### Exercise instructions
Nothing after the line containing "Over (193, 2072)" belongs in the answer; write out exactly every line from the start of the material up to it, including it.

─── Provided information

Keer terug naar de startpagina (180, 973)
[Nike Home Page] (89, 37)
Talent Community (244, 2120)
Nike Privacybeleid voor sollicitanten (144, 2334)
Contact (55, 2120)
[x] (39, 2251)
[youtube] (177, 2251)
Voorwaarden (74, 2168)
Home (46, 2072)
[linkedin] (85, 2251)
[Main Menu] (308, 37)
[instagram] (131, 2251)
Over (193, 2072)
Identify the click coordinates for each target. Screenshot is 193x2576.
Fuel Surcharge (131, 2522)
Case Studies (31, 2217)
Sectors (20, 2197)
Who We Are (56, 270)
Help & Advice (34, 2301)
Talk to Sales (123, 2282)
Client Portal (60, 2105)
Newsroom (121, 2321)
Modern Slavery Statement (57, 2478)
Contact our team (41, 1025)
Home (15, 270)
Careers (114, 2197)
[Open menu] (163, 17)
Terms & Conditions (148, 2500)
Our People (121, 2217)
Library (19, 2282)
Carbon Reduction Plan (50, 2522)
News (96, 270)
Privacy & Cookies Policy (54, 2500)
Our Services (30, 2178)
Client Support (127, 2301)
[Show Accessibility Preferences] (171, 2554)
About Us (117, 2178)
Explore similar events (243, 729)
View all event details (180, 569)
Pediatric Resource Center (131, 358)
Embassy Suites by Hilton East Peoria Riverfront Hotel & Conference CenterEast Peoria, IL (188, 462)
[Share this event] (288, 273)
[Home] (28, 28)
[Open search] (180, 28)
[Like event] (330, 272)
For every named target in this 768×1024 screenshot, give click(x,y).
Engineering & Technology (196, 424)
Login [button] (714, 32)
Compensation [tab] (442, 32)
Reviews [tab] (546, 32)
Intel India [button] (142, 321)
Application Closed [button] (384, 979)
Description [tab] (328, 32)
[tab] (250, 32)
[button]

──────

### Response to this exercise
Keer terug naar de startpagina (180, 973)
[Nike Home Page] (89, 37)
Talent Community (244, 2120)
Nike Privacybeleid voor sollicitanten (144, 2334)
Contact (55, 2120)
[x] (39, 2251)
[youtube] (177, 2251)
Voorwaarden (74, 2168)
Home (46, 2072)
[linkedin] (85, 2251)
[Main Menu] (308, 37)
[instagram] (131, 2251)
Over (193, 2072)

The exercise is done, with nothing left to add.